Мы стоим недалеко от гребня, в ожидании приказаний. Ясно: сейчас бой. Чувствуется приподнятость. Все толпятся, оживленно говорят, на лицах улыбки, отпускаются шутки… Приказ: Корниловский полк пойдет на Лежанку вправо от дороги. Партизанский – влево, в лоб ударит авангард генерала Маркова.

Мы идем цепью по черной пашне. Чуть-чуть зеленеют всходы. Солнце блестит на штыках. Все веселы, радостны – как будто не в бой… Расходились и сходились цепи, и сияло солнце на пути.

Было на смерть в солнечные степи

Весело идти… —

бьется и беспрестанно повторяется у меня в голове. Вдали стучат винтовки, трещат пулеметы, рвутся снаряды. Недалеко от меня идет красивый князь Чичуа, в шинели нараспашку, следит за цепью, командует:

«Не забегайте вы там! Ровнее, господа».

Цепь ровно наступает по зеленеющей пашне… вправо и влево фигуры людей уменьшаются, вдали доходя до черненьких точек. Пиу… пиу… – долетают к нам редкие пули. Мы недалеко от края села… Но вот выстрелы из Лежанки смолкли… Далеко влево пронеслось «Ура!»… «Бегут! бегут!» – пролетело по цепи, и у всех забила радостно-охотничья страсть: бегут! бегут!
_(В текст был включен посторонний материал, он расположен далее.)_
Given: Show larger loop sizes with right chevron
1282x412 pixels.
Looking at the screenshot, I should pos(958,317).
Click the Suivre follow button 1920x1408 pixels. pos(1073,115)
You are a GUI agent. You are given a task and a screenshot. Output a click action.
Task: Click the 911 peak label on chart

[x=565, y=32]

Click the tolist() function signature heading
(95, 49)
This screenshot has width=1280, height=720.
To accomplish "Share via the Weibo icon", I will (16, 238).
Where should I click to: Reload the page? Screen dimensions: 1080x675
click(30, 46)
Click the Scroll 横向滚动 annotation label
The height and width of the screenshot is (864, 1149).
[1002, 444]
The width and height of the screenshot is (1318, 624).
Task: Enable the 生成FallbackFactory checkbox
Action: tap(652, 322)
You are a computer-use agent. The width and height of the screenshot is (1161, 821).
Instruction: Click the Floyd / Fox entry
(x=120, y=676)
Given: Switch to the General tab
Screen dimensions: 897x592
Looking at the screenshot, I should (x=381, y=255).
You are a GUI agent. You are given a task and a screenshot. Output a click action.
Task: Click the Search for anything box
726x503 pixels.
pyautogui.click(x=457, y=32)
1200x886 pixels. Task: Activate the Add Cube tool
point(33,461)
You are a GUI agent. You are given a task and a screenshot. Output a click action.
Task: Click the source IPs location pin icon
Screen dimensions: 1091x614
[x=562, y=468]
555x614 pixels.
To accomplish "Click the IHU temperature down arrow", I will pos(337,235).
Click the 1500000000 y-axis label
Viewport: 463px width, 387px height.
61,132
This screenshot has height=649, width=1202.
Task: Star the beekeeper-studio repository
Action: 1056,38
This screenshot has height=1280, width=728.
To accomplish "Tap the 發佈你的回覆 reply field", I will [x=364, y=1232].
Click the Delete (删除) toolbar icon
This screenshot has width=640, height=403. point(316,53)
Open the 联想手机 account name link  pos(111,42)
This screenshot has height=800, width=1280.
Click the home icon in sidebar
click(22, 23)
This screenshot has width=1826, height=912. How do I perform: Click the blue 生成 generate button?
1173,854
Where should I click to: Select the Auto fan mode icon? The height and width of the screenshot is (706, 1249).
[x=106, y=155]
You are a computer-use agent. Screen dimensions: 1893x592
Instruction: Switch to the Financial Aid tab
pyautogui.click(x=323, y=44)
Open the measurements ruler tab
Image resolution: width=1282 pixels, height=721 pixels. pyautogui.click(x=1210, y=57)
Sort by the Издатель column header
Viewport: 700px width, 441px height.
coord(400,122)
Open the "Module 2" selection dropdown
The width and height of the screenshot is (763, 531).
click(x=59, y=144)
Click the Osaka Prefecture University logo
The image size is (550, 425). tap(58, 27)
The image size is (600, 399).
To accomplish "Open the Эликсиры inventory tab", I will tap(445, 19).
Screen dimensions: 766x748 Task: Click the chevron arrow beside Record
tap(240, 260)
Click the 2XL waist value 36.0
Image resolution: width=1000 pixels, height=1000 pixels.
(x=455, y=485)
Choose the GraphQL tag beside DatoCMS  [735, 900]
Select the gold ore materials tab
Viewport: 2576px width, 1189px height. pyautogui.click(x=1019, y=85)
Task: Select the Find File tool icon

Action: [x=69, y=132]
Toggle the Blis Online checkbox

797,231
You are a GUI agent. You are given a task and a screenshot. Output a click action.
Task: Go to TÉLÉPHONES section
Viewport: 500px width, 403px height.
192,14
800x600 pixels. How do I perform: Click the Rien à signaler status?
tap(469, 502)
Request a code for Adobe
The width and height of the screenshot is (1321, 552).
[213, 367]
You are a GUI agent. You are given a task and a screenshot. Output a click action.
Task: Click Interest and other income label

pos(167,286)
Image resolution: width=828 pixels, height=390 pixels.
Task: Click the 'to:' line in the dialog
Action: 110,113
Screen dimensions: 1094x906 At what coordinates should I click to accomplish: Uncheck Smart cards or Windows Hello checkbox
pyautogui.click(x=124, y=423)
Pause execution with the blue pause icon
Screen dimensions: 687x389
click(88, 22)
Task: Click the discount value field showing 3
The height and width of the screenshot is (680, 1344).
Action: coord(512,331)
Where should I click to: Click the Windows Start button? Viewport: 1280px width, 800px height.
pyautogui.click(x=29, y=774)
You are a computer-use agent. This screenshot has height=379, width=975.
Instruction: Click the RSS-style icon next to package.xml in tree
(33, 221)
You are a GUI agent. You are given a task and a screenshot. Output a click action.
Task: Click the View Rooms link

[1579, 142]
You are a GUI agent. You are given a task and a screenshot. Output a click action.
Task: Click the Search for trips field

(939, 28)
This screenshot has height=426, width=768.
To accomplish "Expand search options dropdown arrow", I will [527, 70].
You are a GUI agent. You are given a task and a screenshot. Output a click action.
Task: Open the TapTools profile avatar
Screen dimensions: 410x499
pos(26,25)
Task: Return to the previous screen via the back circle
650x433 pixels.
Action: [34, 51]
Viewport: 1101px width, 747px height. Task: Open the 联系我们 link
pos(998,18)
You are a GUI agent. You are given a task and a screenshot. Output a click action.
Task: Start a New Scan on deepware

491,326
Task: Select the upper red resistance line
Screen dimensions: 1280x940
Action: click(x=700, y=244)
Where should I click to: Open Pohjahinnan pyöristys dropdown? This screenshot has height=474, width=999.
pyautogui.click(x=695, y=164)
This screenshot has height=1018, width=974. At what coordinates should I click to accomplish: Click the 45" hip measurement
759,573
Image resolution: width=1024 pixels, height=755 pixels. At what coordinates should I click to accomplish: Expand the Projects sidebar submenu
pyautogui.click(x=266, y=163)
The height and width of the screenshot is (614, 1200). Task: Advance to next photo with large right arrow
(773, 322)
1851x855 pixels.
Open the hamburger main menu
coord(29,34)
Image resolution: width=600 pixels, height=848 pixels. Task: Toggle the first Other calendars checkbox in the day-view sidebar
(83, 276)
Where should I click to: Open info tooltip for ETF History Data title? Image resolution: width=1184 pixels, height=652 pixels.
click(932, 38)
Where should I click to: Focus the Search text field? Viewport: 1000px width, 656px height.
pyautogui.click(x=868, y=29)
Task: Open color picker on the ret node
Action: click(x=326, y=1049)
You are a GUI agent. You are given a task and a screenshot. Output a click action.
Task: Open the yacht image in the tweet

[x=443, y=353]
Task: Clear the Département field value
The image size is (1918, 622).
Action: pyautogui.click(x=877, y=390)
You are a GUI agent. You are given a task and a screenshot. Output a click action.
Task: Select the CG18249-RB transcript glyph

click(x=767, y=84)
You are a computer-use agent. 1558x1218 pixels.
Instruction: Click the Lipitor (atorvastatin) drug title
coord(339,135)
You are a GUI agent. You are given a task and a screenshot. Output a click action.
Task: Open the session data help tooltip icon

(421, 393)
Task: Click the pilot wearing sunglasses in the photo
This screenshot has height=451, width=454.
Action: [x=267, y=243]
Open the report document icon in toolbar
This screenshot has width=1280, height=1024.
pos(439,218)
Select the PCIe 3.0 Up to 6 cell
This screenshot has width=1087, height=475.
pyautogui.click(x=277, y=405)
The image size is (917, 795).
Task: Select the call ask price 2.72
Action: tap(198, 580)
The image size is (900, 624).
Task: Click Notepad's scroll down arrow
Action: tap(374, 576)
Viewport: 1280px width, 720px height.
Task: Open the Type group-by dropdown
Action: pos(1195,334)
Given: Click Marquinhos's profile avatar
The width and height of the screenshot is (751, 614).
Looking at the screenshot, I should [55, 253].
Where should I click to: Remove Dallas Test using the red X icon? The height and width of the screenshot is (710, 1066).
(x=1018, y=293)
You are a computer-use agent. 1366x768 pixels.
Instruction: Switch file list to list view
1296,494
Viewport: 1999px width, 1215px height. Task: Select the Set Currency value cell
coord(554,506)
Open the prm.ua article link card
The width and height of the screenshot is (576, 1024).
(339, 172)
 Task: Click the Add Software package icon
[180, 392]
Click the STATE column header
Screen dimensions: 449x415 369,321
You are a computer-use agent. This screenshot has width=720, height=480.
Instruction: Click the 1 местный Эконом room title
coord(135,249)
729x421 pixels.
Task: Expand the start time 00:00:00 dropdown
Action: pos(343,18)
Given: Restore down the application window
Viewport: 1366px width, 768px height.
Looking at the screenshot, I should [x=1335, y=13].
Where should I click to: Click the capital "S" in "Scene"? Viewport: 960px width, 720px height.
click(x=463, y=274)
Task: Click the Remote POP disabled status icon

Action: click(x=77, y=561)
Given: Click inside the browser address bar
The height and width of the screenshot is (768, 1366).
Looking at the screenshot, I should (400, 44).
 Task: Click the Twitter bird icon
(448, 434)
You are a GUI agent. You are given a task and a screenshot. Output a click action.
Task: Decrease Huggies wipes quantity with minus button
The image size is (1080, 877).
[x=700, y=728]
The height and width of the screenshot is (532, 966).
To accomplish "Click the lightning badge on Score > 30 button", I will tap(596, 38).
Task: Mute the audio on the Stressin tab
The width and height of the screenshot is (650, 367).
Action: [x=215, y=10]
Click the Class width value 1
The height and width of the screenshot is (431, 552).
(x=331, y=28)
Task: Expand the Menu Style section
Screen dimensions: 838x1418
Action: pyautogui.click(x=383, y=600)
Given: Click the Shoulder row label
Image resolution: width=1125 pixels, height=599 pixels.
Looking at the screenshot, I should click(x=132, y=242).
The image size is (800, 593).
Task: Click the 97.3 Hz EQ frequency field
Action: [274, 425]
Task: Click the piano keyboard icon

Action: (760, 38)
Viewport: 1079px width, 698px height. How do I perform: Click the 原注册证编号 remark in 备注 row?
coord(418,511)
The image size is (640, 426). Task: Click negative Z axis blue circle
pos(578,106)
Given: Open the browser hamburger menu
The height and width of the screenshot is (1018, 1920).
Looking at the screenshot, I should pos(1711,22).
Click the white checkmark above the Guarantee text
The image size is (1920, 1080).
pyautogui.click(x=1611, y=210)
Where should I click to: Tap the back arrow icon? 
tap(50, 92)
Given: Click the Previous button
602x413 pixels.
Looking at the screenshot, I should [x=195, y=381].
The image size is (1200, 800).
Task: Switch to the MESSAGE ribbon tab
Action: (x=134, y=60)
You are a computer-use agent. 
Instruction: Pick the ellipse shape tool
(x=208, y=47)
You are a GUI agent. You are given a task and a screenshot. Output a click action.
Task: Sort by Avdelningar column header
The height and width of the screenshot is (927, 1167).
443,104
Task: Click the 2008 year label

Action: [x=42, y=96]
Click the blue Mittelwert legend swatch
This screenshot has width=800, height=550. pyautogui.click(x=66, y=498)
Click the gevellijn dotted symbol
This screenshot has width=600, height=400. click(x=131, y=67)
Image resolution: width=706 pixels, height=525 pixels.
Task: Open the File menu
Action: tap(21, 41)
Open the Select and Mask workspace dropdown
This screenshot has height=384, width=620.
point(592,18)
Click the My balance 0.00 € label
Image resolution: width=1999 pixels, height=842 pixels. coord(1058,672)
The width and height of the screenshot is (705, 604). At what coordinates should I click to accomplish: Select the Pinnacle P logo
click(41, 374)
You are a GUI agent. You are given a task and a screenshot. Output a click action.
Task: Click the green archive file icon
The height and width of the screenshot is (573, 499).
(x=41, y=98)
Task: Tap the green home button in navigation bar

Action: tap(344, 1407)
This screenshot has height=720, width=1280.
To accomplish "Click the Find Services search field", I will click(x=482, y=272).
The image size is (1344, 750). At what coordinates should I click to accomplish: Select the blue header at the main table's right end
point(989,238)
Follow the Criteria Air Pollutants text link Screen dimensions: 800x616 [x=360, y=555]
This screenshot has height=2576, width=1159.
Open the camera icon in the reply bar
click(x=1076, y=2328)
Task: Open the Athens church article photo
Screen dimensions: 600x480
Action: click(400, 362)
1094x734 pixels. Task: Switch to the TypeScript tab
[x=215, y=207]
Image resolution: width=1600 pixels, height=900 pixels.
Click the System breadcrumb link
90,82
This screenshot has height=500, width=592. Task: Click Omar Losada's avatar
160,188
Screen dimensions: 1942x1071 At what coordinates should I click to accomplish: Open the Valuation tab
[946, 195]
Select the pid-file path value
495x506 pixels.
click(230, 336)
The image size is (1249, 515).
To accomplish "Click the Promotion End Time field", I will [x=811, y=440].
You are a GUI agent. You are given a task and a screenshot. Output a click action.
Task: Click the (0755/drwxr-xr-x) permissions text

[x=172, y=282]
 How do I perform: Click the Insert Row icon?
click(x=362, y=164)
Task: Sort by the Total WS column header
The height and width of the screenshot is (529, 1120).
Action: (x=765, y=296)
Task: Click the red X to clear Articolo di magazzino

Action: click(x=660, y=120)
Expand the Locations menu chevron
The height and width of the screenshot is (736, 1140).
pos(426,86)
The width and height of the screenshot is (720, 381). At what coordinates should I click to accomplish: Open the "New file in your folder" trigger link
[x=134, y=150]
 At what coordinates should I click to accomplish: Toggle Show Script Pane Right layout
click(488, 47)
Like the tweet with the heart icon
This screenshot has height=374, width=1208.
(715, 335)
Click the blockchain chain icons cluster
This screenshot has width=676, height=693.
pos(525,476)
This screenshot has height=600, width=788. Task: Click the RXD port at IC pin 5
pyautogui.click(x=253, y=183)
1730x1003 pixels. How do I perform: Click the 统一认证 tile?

Мы уже подошли к навозной плотине, вот оставленные, свежевырытые окопы, валяются винтовки, патронташи, брошенное пулеметное гнездо… Перешли плотину. Остановились на краю села, на зеленой лужайке, около мельницы. Куда-то поскакал подполковник Неженцев. Из-за хат ведут человек 50–60 пестро одетых людей, многие в защитном, без шапок, без поясов, головы и руки у всех опущены. Пленные.

Из Ставропольской губернии мы свернули на Кубань. Кубанские степи не похожи на Донские, нет донского простора, шири, дали. Кубанская степь волнистая, холмистая, с перелесками. Идем степями. Весна близится. Дорога сухая, зеленеет трава, солнце теплое.

Пришли в станицу Плосскую, маленькую, небогатую. Хозяин убогой хаты, где мы остановились, – столяр, иногородний. Вид у него забитый, лицо недоброе, неоткрытое. Интересуется боем в Лежанке. «Здесь слыхать было, как палили… а чевой-то палили-то?» – «Не пропустили они нас, стрелять стали…» По тону видно, что хозяин добровольцам не сочувствует.

Идем из Плосской тихими, мягкими, зелеными степями. В станице Ивановской станичный атаман со стариками встречают Корнилова хлебом-солью, подносят национальный флаг. День праздничный, оживление… Казаки, казачки высыпали на улицы, ходят, шелуша семечки. Казаки – в серых, малиновых, коричневых черкесках. Казачки в красивых разноцветных платках. Нас встречают радушно. Из хат несут молоко, сметану, хлеб, тыквенные семечки.